Leggendo l’articolo di oggi qualcuno potrebbe pensare che io abbia un debole per J.K.Rowling. E’ vero! La ritengo davvero una bellissima donna, ma ciò che più mi affascina in lei è la sua continua ricerca di nuove sfide letterarie da affrontare. Non è certo un’eresia affermare che il mago “Potter” abbia avuto  il merito di aver fatto avvicinare alla lettura tutti i ragazzi del pianeta, e non lo è neanche dire che la Rowling in questi anni ha guadagnato cifre da capogiro, al punto da arrivare a donare 25 milioni di euro ai bambini poveri, ma nonostante ciò ha deciso di lanciarsi in questa nuova e difficile avventura, con lo stesso entusiasmo di uno scrittore emergente. Si è rimessa nuovamente in gioco, con l’intento, a mio parere neanche troppo nascosto, di riuscire a riavvicinare anche gli adulti alla lettura.

Il 9 giugno 2016 sarà disponibile in tutte le librerie “La via del male“, il terzo romanzo di Robert Galbraith – Salani (Gruppo editoriale Mauri Spagnol).

Il lettore poco informato penserà: “E che cosa c’entra questo Robert con la Rowling?“. Ebbene, Robert Galbraith non è altro che uno pseudonimo utilizzato dalla Rowling. La scrittrice più amata dai ragazzi utilizza da qualche anno questo nome per firmare i suoi nuovi romanzi. Nessuno conosce il motivo di questa scelta. A mio parere è un modo per incuriosire il pubblico adulto, finora meno caloroso nei confronti dell’autrice, rispetto ai giovani.

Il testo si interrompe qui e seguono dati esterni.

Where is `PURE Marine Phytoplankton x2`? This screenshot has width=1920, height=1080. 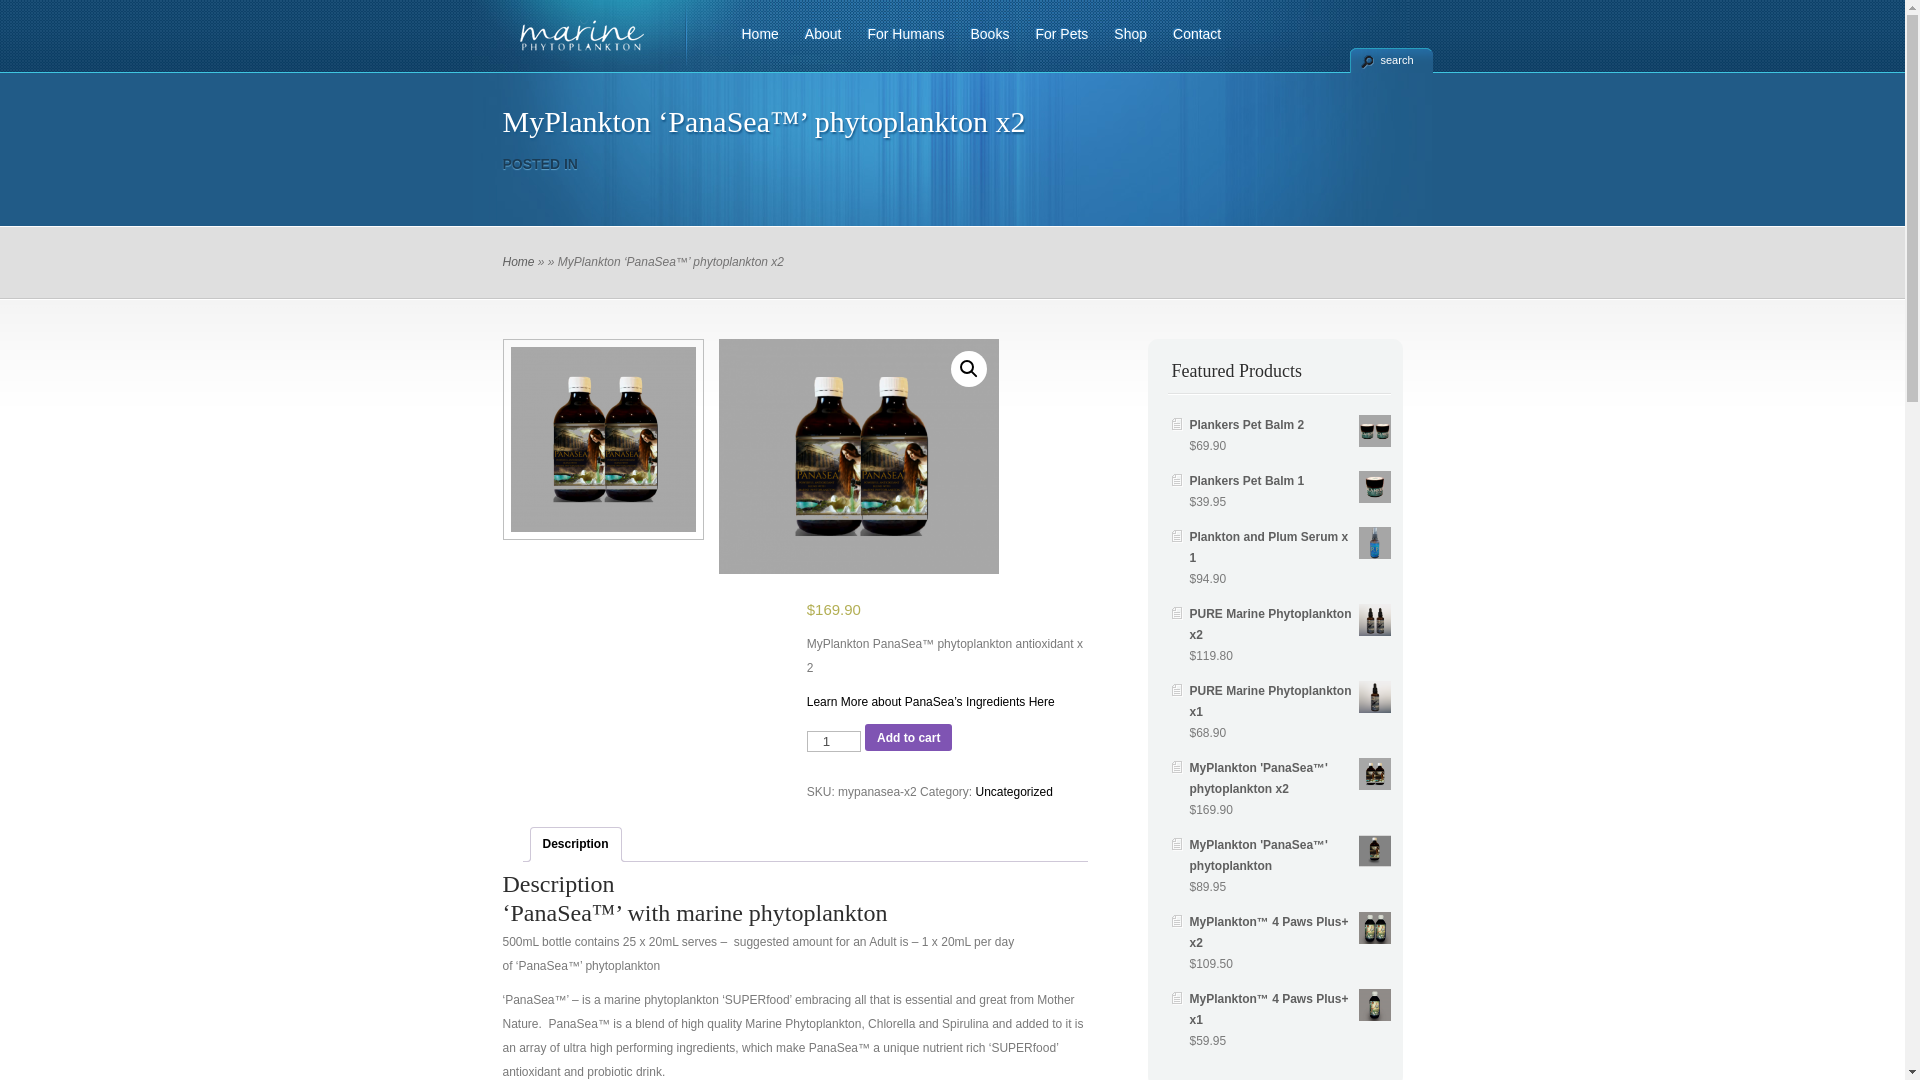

Con questo pseudonimo, la Rowling ha già scritto tre romanzi: “Il richiamo del cuculo“, “Il baco da seta” e quest’ultimo che uscirà a breve.

Si tratta di romanzi gialli, un genere completamente diverso da quello con cui siamo abituati a vedere all’opera la scrittrice. E’ una “serie” in cui i protagonisti principali sono sempre gli stessi, un investigatore privato di nome Cormoran Strike e la sua giovane collaboratrice Robin Ellacot.

I risultati in termini di riscontri critici, già si cominciano a vedere. Nonostante il completo cambiamento del bacino d’utenza al quale si rivolge ,  “La via del male è stato selezionato al Theakstons Old Peculier,  il famoso premio inglese che viene assegnato al  miglior giallo.

Robert Galbraith alias Rowling ha dunque lanciato una nuova sfida al mondo della letteratura. Se riuscirà nell’intento avrà dimostrato a tutti che quando una storia è scritta bene, a prescindere dal tipo di storia, leggerla è bellissimo.

Il nuovo romanzo inizia con  Robin Ellacott che riceve un misterioso pacco. Grande è lo spavento della ragazza nello scoprire che  al suo interno c’è la gamba di una donna. Quando Cormoran Strike viene a sapere della macabra notizia, più che sorpreso, si mostra molto preoccupato. Ha delle idee su chi possa essere stato. Ci sono almeno quattro persone che appartengono al suo passato che a suo parere potrebbero esserne gli autori. Se c’è una gamba, presumibilmente c’è una vittima, per cui non c’è tempo da perdere, e nonostante la polizia stia indagando su una persona in particolare, l’investigatore decide di condurre un’indagine per conto suo, ignaro che nel frattempo altri atroci omicidi stanno per essere compiuti…

E’ in questo terzo capitolo della serie che  finalmente si comincia a far luce sul passato  e i segreti dei personaggi.  E’ un romanzo ricco di colpi di scena, ma è anche l’emozionante storia di un uomo e di una donna arrivati alla resa dei conti con la propria vita.

Che dire. Questa donna non aveva certo bisogno di soldi. Poteva tranquillamente ritirarsi dalle scene, o continuare a produrre i suoi fantastici libri per ragazzi. Non l’ha fatto. Ha preferito il confronto con il giudizio di un pubblico adulto. Ho la netta sensazione che uscirà vincitrice anche da questo nuovo e difficilissimo confronto. Vogliamo scommettere?